## begin
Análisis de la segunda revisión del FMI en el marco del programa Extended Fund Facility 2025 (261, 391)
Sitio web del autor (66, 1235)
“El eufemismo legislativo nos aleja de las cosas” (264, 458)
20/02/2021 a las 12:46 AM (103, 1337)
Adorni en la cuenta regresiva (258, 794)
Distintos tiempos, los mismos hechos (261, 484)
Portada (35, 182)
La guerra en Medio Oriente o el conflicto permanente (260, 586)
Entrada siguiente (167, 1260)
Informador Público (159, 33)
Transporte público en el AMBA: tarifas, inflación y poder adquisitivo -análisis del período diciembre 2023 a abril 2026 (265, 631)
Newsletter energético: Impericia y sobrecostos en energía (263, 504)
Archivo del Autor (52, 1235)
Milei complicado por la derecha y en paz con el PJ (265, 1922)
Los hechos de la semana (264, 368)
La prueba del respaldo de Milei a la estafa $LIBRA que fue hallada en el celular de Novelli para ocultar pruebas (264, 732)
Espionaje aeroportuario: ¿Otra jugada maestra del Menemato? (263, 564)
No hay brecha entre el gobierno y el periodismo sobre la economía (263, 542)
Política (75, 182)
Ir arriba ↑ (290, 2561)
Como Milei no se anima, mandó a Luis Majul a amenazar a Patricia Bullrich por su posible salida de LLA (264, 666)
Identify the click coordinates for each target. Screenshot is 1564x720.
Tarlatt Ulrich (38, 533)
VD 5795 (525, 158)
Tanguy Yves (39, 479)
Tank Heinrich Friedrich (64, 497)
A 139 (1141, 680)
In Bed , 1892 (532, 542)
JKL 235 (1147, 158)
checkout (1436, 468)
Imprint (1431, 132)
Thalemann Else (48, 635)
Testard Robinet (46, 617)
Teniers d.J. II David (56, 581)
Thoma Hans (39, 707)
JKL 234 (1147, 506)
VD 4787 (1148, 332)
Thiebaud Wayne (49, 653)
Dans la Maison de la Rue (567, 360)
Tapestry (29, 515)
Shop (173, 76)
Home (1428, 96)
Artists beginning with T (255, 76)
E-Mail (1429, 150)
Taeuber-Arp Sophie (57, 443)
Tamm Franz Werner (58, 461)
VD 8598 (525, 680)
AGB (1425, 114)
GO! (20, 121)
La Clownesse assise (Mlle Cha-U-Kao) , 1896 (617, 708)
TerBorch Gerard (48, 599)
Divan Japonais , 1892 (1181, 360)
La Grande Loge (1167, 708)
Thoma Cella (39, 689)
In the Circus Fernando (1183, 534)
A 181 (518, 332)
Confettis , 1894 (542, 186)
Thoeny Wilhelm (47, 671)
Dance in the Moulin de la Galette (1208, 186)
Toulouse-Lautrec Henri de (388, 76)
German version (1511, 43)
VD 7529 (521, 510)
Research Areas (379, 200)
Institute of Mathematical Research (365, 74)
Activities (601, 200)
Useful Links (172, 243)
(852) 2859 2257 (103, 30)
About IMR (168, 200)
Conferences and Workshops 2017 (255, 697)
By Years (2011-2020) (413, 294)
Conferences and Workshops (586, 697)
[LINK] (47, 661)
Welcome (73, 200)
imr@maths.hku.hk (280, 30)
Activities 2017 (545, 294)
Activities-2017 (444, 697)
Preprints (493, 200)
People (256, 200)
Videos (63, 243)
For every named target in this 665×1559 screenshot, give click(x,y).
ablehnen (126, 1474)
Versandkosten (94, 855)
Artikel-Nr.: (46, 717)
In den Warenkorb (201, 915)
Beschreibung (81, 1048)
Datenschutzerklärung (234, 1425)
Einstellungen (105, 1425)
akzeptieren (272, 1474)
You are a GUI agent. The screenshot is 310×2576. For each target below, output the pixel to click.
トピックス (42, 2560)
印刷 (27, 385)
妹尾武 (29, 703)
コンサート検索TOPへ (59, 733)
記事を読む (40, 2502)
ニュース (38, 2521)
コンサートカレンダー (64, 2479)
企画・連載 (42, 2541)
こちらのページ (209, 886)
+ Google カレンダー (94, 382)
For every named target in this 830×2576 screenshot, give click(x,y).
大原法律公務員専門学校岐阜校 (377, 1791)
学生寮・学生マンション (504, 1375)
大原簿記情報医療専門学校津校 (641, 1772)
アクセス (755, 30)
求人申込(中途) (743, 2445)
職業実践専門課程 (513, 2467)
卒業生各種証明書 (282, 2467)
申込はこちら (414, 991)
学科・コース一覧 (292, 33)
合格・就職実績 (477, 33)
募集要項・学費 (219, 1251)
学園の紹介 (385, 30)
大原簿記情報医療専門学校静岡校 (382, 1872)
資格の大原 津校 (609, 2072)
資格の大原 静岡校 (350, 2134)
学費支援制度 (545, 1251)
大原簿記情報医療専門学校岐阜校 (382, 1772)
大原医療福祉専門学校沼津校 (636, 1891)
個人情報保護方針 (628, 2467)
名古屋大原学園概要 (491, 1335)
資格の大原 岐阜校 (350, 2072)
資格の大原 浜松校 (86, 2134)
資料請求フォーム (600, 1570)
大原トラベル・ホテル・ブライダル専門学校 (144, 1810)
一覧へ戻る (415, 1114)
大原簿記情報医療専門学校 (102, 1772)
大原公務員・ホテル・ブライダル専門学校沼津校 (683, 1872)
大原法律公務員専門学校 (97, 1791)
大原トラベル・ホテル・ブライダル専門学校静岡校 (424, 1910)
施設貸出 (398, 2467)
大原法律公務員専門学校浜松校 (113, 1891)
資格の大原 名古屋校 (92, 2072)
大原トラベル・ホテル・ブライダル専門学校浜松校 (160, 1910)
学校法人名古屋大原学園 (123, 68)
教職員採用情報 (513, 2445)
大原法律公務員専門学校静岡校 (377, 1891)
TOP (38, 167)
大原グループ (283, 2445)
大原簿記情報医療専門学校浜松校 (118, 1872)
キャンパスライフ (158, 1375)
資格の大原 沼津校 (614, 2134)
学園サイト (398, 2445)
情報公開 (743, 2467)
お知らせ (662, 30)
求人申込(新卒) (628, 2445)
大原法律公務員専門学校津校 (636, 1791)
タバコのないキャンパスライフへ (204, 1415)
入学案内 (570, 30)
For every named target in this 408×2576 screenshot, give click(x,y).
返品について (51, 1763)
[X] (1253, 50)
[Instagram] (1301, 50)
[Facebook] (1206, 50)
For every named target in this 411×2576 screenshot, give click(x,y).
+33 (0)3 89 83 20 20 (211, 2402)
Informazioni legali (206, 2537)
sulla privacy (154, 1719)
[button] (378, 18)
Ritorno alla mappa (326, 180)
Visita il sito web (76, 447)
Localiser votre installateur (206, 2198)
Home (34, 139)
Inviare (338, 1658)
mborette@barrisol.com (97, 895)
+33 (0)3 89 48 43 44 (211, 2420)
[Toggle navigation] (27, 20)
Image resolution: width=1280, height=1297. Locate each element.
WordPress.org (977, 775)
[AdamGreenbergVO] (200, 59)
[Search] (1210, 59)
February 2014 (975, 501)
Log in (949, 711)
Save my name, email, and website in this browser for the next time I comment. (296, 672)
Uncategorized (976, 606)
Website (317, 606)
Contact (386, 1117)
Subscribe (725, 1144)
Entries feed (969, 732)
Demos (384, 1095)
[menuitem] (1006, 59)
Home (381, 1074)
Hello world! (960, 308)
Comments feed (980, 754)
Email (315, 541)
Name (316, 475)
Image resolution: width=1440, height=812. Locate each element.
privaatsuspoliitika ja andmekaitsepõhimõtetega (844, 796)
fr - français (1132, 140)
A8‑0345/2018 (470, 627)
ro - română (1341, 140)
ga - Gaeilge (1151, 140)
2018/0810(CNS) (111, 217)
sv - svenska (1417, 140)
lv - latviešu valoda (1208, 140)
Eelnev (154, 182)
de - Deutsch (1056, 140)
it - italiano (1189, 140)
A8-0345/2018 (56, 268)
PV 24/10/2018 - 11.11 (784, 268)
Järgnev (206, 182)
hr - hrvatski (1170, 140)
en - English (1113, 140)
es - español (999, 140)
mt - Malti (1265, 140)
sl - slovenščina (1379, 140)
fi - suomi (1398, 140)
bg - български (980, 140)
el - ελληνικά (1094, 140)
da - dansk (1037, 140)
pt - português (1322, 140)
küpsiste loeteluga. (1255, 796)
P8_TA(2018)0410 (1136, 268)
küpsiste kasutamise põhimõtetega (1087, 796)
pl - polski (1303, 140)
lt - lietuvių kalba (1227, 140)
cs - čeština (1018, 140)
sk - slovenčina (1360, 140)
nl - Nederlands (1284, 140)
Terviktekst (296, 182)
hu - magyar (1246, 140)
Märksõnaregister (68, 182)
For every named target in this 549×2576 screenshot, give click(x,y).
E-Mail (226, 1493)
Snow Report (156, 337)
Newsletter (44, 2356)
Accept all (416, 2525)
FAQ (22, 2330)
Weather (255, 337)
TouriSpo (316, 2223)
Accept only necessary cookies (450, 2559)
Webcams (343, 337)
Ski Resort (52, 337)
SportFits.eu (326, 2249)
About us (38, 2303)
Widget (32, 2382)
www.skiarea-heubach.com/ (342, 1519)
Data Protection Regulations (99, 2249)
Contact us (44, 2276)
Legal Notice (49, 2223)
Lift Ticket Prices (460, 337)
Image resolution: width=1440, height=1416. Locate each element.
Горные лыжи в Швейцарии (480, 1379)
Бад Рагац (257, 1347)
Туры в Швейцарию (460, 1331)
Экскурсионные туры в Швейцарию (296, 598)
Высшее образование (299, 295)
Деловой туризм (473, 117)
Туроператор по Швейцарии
## end
Work to do » Rewrite everything from the record containing "In the Circus Fernando (1183, 534)" down to the record containing "Preprints (493, 200)", replacing "Useful Links" with "Related Links" and keeping all else unchanged.

Exercise output »
In the Circus Fernando (1183, 534)
A 181 (518, 332)
Confettis , 1894 (542, 186)
Thoeny Wilhelm (47, 671)
Dance in the Moulin de la Galette (1208, 186)
Toulouse-Lautrec Henri de (388, 76)
German version (1511, 43)
VD 7529 (521, 510)
Research Areas (379, 200)
Institute of Mathematical Research (365, 74)
Activities (601, 200)
Related Links (172, 243)
(852) 2859 2257 (103, 30)
About IMR (168, 200)
Conferences and Workshops 2017 (255, 697)
By Years (2011-2020) (413, 294)
Conferences and Workshops (586, 697)
[LINK] (47, 661)
Welcome (73, 200)
imr@maths.hku.hk (280, 30)
Activities 2017 (545, 294)
Activities-2017 (444, 697)
Preprints (493, 200)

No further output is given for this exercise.